PASSAGE:
■ ■ ■ ■ ■

The study findings are not generalisable beyond the RCA training practices in this single health authority. But given the degree of congruence with Braithwaite et al.  and specific findings in previous research [9–11, 16, 17, 19, 21, 22], it is possible that similar issues would be uncovered in other regions and countries with comparable training arrangements, particularly with regard to the significant proportion of trained staff who do not gain any post-training investigation experience. A key consideration, therefore, will be the cost-benefits involved in taking healthcare staff out of frontline clinical duties to provide them with RCA training and then failing to utilize or support them in the post-training phase.
One potential option is to better select staff for more intensive RCA training, while training less staff numbers so that organisations develop a strong core grouping with the requisite experience, expertise and leadership skills - augmented by the provision of continuous developmental support. Potentially this offers a number of advantages over current arrangements. A better trained and dedicated RCA staff group which is afforded greater opportunities to gain experience may retain and strengthen their analytical knowledge and skills and also benefit from shared peer-to-peer learning – leading to more meaningful and effective incident investigations. In developing this ‘expert community of practice’, these individuals (or as a group) may also become better equipped to highlight and challenge existing institutional barriers to engaging in and learning from incident investigation and start to make progress in developing a more positive safety culture. However, this will require organisations – and, perhaps more specifically, local healthcare leaders - to give greater priority to investigations and provide some element of protected time for these staff to continue to develop related experience and expertise when necessary. In some cases this may require a paradigm shift in local middle management and executive level attitudes and behaviours towards improving patient safety that goes beyond purely rhetorical endorsement of this concept as the single most important healthcare priority. A recent high profile media exposure of inconsistencies around serious patient safety incident investigation practices across NHSiS may have some impact in this regard .

■ ■ ■ ■ ■

ACTIONS TO TAKE:
**a.** Answer these questions about the passage on RCA training:
(i) What group of trained staff does the first paragraph single out as a significant proportion?
(ii) What option does the second paragraph suggest for selecting and training staff?
(iii) What recent event does the last sentence say may have some impact?
**b.** Carry on the passage on RCA training, starting right after its last sentence.
The records below this note come from a separate source and are not related to the passage on RCA training.

■ ■ ■ ■ ■

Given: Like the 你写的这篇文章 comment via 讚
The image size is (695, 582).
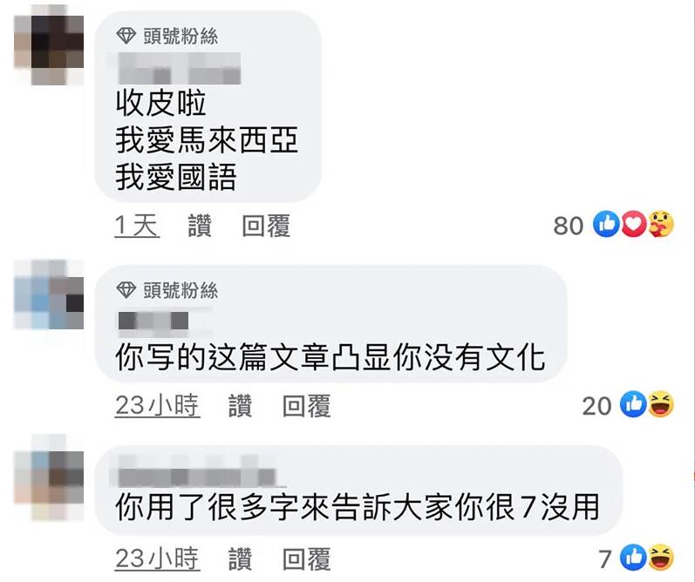Looking at the screenshot, I should pyautogui.click(x=240, y=406).
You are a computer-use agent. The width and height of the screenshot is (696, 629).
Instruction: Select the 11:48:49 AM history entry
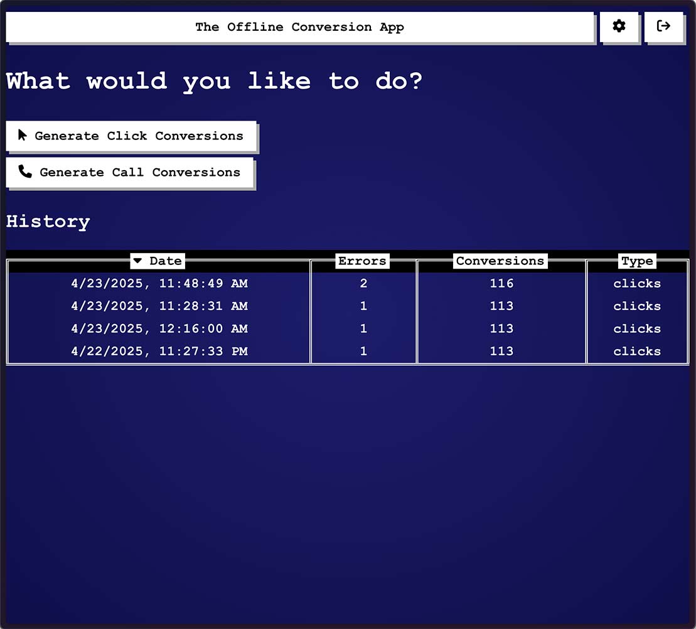pyautogui.click(x=159, y=284)
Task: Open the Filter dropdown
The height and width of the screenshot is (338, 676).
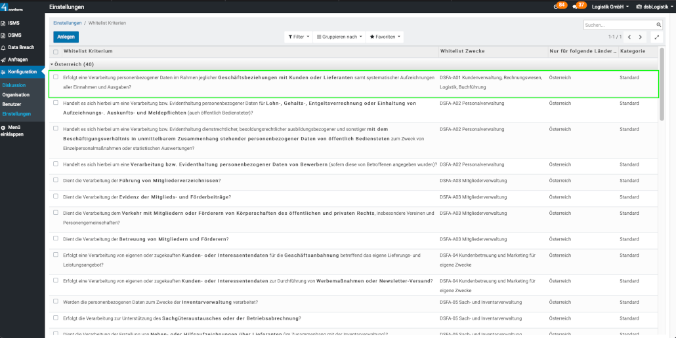Action: (298, 37)
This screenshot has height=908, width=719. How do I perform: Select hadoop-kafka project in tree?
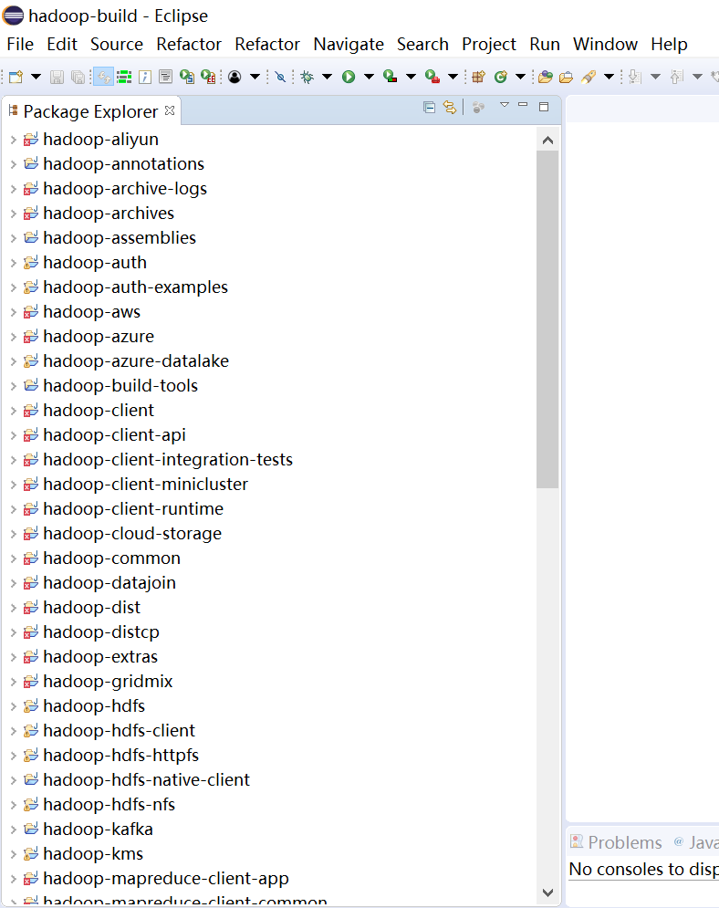98,830
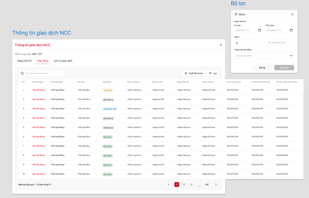Close the Thông tin giao dịch NCC dialog
Viewport: 309px width, 198px height.
pos(221,45)
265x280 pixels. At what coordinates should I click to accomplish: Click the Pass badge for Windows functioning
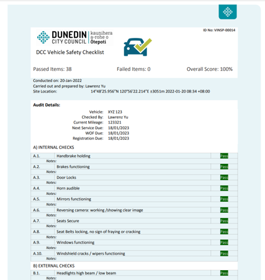click(224, 242)
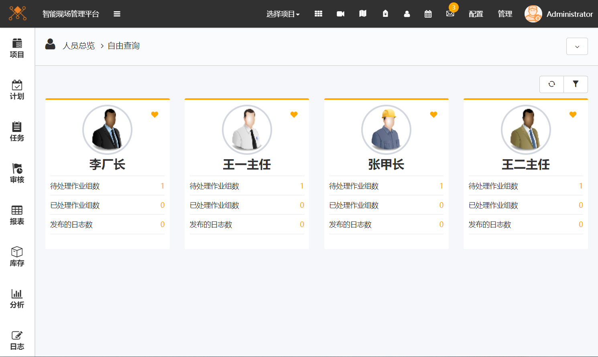Click the refresh button above cards
The height and width of the screenshot is (357, 598).
pos(551,84)
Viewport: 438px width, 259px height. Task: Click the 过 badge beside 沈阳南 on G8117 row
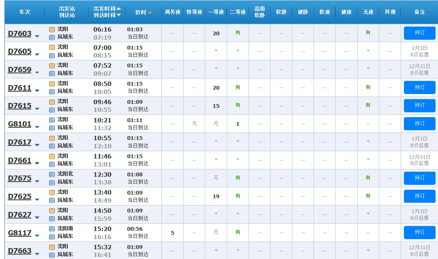pos(52,228)
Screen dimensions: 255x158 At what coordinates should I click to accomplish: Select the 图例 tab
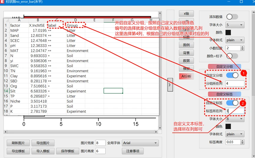tap(186, 45)
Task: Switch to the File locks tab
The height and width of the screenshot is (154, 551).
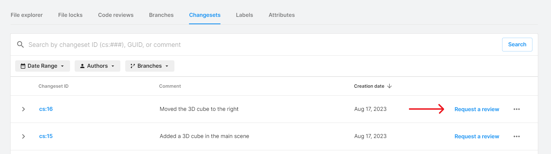Action: [x=70, y=15]
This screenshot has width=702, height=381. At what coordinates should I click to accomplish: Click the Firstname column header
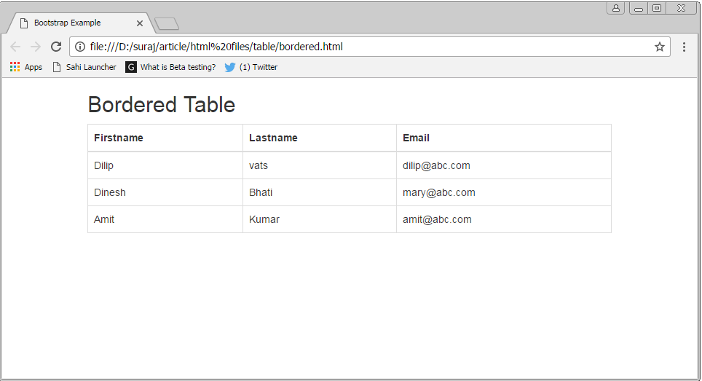[119, 138]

■ ■ ■ ■ ■

RESULTS IN ORDER:
**a.**
(i) Trained staff who do not gain any post-training investigation experience.
(ii) Better selecting staff for more intensive RCA training while training fewer staff, so organisations develop a strong core group with the needed experience, expertise and leadership skills, backed by continuous developmental support.
(iii) A recent high-profile media exposure of inconsistencies in serious patient safety incident investigation practices across NHSiS.

**b.**
Strengths and limitations
Our survey generated a moderate response rate although respondent numbers were still significantly large enough for useful statistical inferences and adding to our knowledge and understanding in this topic area. A number of limitations are associated with this type of descriptive cross sectional survey. It is likely that a proportion of non-respondents will have changed posts and therefore email addresses since RCA training and so could not be tracked using the online survey system. There may have been response bias as we were unable to compare and explore the characteristics of responders and non-responders as well as recall bias given the time lag between training and completing the questionnaire experienced by some. Also, self-report data may not be fully reliable as there is no means of independent verification. Caution should therefore be exercised when extrapolating these findings for more general purposes.